BOOT問題に関しては仮説をコミュニティに対して投げたものの反応が無く。結局自分でブートROMのソースコードを読むことで完全解決に至りました。
現象
bfin-elf-ldr 2014R1-RC2で作成したLDRを使うと、ADSP-BF533 Rev 5がSPI Slave bootしない。この問題は小規模プログラムで発現しにくく、大規模プログラムで発現しやすい。
結論
技術的原因はHWAIT信号が出力されないことであり、一方でこれはドキュメントの問題です。
ADSP-BF533のブートROMのソースコード(VisualDSP++ 5.0に同梱されている。EZ Kit Licenseでも読むことが出来る)にはSSB_CHECK_IGNORE_BITルーチンの先頭に次の通りコメントされています。
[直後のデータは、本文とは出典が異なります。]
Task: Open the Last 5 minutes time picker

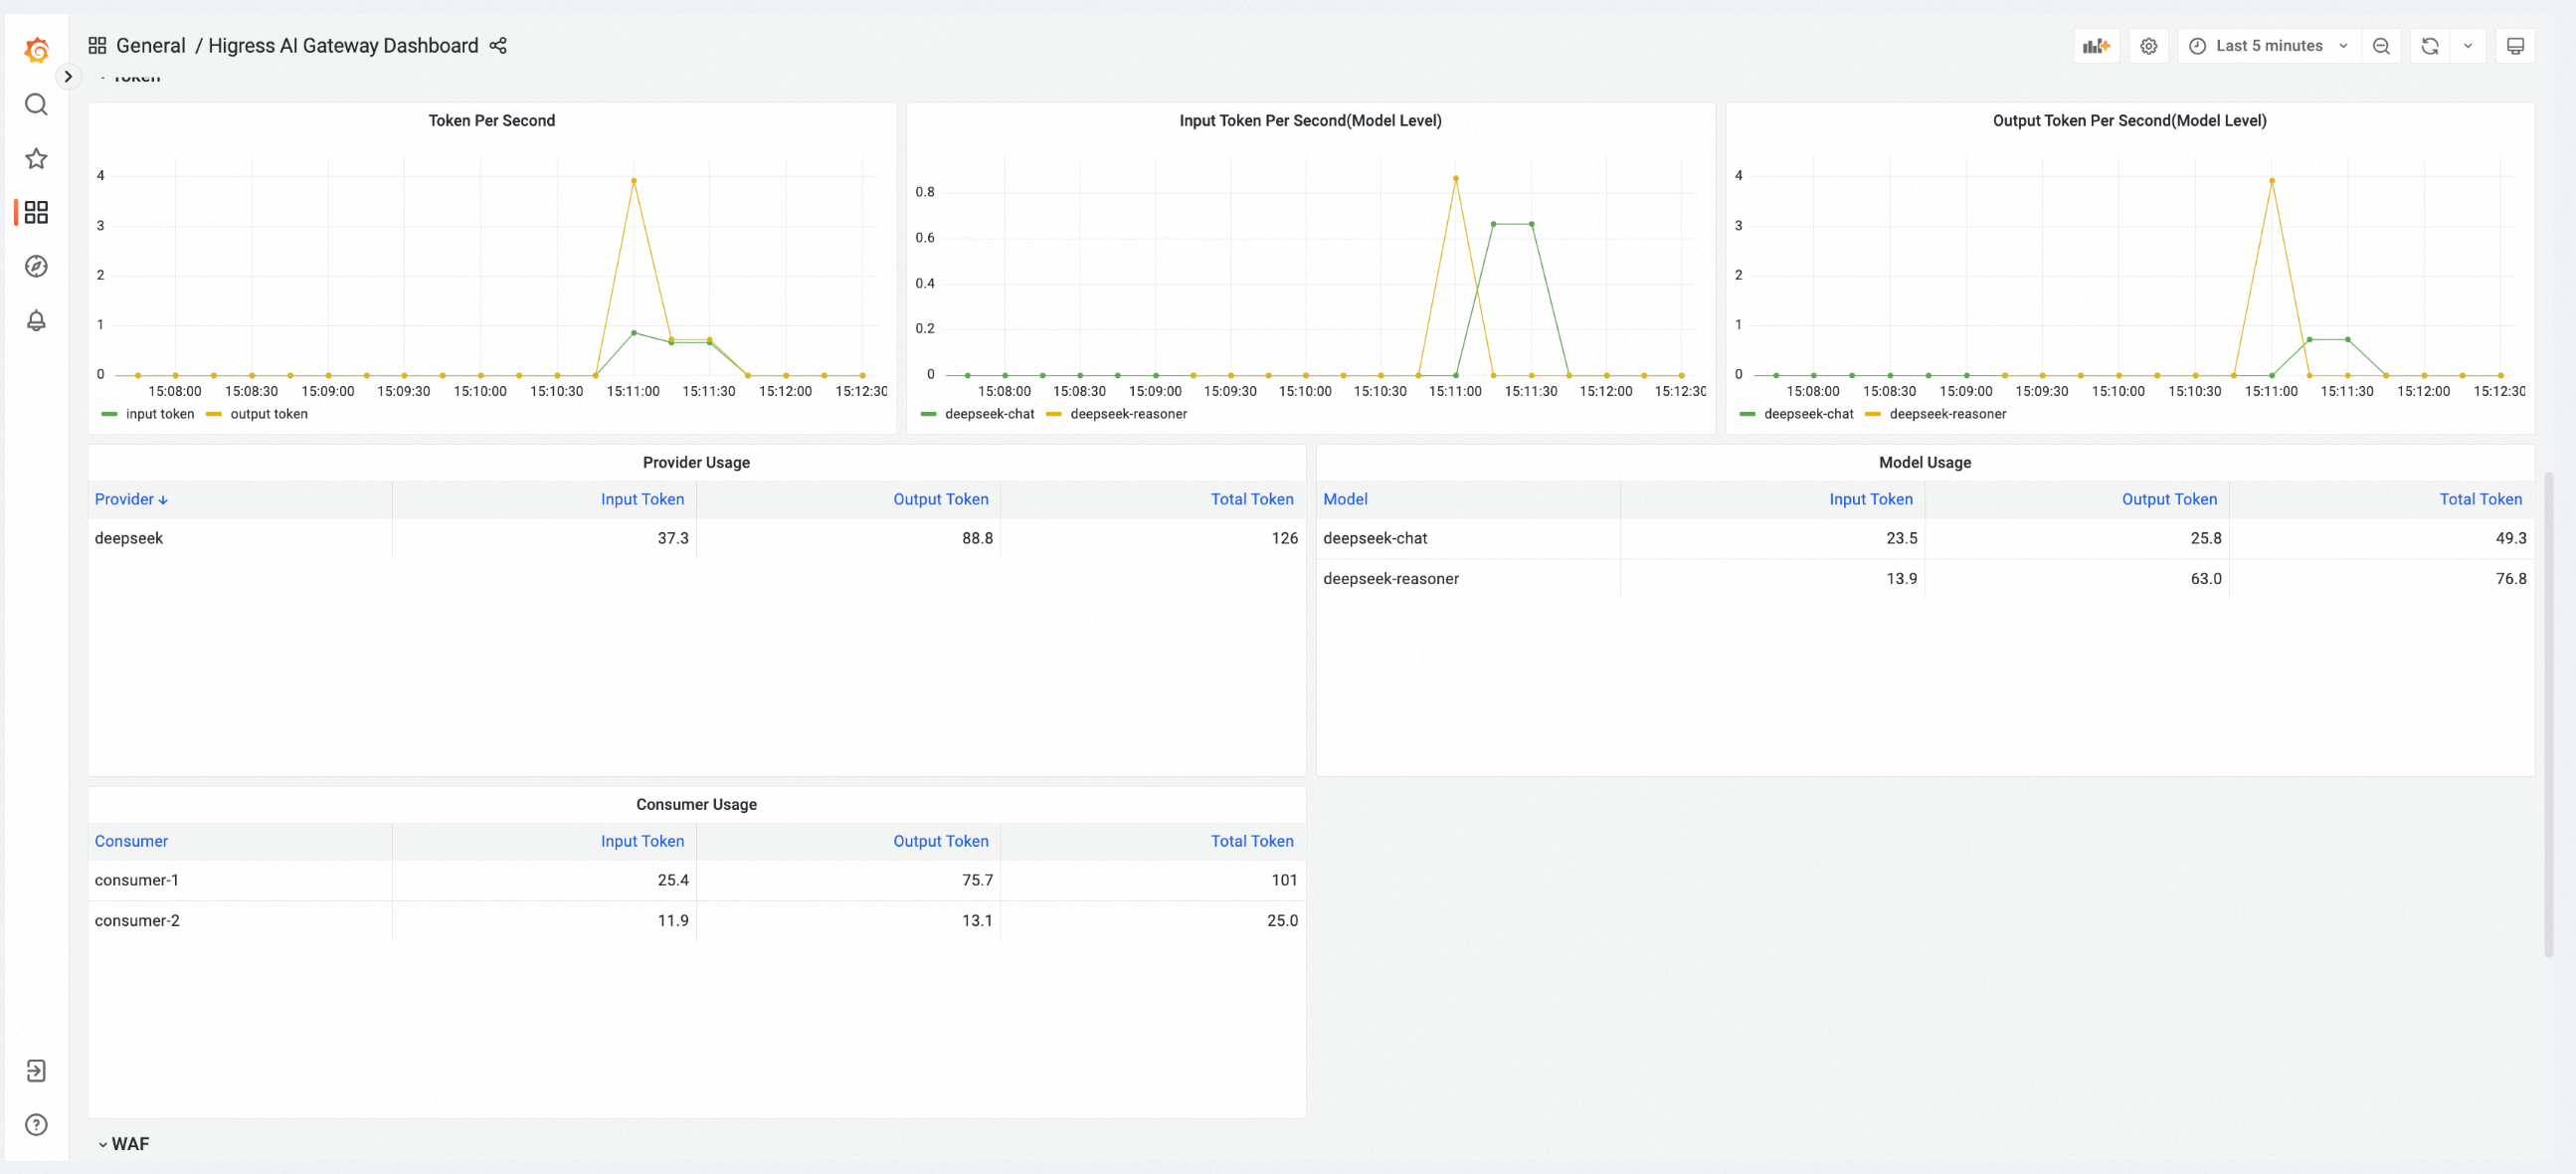Action: coord(2268,46)
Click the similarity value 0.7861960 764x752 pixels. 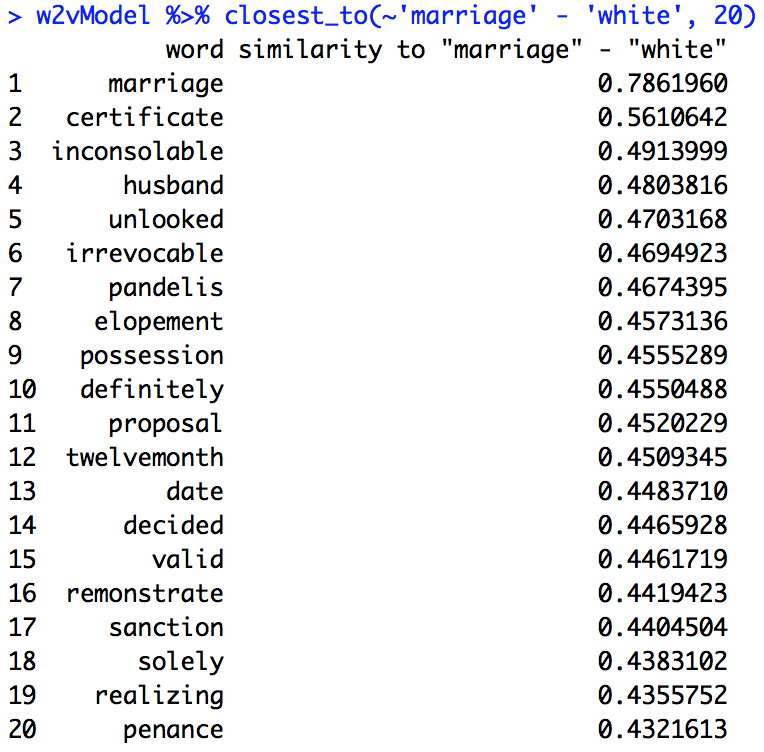pos(662,84)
/* Additionally evaluate the PFLAG field of the flag word to determine, */
/* PF pin is used to handshake with host device. */
このルーチンはIGNOREブロックが発見されたときにだけ呼ばれ、そしてこのルーチンだけがSET_FLAGルーチンを呼び出してPFxピンを出力設定にします。
結局、PFxを出力にするにはIGNOREブロックをHWAITに使うピン指定と一緒に宣言しなければなりません。IGNOREブロックが無い場合には、おそらくHWAITは内部的にトグルされるだけで信号として出力されません。
これだけはっきり書いてあるにもかかわらず、EE-240 ADSP-BF533 Blackfin Booting Process Rev 4には
The current VisualDSP++® tools support IGNORE blocks for global headers only (currently the 4- byte DXE Count, see Multi-Application (Multi-DXE) Management section below)
と書いてあります。
と言うわけで、この文書を参照したbfin-elf-ldrの作者が「シングルDXE構成だからIGNOREブロックは入らない」という判断を下したのでしょう。
ワークアラウンド
ワークアラウンドは単純です。bfin-elf-ldrが生成したLDRファイルの先頭にHWAITに使うPFピンとともにIGNOREフラグを付けたダミーブロックをおけば、この問題は解決します。